Cette lettre aussi me pose problème !

Pas de X dans mes Généalogies, ni dans les prénoms, les noms, les lieux !!

 

Que Faire ! Je cherche ! 

 

Et puis, je lis les articles du X du dernier challenge, et il y en a un qui a particulièrement attiré mon attention « X comme ne sait pas signer » du blog « Rencontres avec mes Ancêtres »

 

Alors je me suis dit, « X comme une croix pour signer »

"La signature est une marque permettant d'identifier l'auteur d'un document, d'une œuvre ou la cause d'un phénomène : un auteur signe ses écrits, mais on peut également dire qu'un certain symptôme est la signature d'une maladie en ce sens qu'elle l'identifie clairement. Une signature a donc pour but de permettre une identification. Le paraphe est la marque visuelle abrégée de la signature complète."

La plupart de nos Ancêtres ne savaient pas écrire et donc pas signer.

Je n’ai pas trouvé de croix dans les extraits de baptêmes, naissances mariages ou décès de mes Ancêtres, mais des bâtons et des ronds.

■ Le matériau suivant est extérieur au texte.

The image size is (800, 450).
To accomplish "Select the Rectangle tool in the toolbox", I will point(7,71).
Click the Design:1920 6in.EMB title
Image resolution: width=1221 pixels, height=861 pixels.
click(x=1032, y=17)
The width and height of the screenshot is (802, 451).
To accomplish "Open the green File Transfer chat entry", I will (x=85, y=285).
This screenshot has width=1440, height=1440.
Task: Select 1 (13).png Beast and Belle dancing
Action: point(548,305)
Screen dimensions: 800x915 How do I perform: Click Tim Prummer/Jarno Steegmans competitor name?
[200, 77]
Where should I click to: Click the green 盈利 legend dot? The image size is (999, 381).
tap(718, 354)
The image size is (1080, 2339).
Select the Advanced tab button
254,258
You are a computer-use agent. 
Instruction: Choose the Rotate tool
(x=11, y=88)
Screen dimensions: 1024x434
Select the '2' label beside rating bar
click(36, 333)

Ci-après une signature trouvé dans un extrait d’acte de mariage daté 1845 d’un des Ancêtres de mon Mari.

Sur l’extrait d’acte de mariage il est indiqué

«  Les époux, la Mère de l’époux, celle de l’épouse et Louis Denneulin, ont déclaré ne pas savoir signer, quant aux trois autres témoins, ils ont signé signer avec nous, le présent acte…. »

On peut distinguer trois noms ;

« LEMPIN »  qui était l’oncle par alliance de l’épouse, (âgé de 57 ans – cultivateur)

« A DELETOMBE » ami de l’épouse (âgé de 36 ans – contremaître)

« BAUDOUX » l’Officier de l’Etat Civil – dont le nom est suivi d’un « entrelacs »

Et une autre signature –

Lorsque l’on a déchiffré l’extrait de l’acte de mariage, on peut y trouver le nom de  Casimir MORILLON (âgé de 53 ans, cultivateur ami de l’époux) qui agissait en temps que témoin.

 

Les trois premiers bâtons correspondent effectivement au M – le rond au O – le t au R – le premier des trois bâtons au I, les deux autres aux LL – le rond au O et les deux derniers bâtons au N

On peut donc considérer que cette personne avait quelques notions d’écriture.

"Au Moyen Âge, les lettrés comme les illettrés peuvent apposer un seing (du latin signum) sur des contrats, de la correspondance. Souvent ce ne sont que des croix autographes, mais ces seings peuvent aussi être un monogramme, des paraphes mis au bout de la signature (initiales ou toutes autre symbolique permettant une double authentification), des maximes, un seing manuel royal, voire la marque des armoiries autogaphes ou créées par des sceaux et cachets, en fait tout motif symbolique peut être représenté. Ces seings sont parfois suivis de la mention signum suivie du nom, ce dernier étant progressivement intégré au motif à partir du XIIIe siècle"


Les historiens s’accordent pour dire que, comme la majorité de la population de cette période, nos Ancêtres devaient signer au départ comme tout le monde : en dessinant un trait vertical croisant un trait horizontal, le tout formant plus ou moins une croix.

 Source Wikipédia – Encyclopédie Diderot et d’Alembert.